**Goal of the exercise**
Pull out each line of the listing below that contains the string "height".

**Listing**
::::

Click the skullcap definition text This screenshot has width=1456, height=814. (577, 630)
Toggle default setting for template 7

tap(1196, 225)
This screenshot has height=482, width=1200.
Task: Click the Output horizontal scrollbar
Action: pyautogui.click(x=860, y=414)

::::

**Task answer**
Click the skullcap definition text This screenshot has width=1456, height=814. (577, 630)
This screenshot has height=482, width=1200.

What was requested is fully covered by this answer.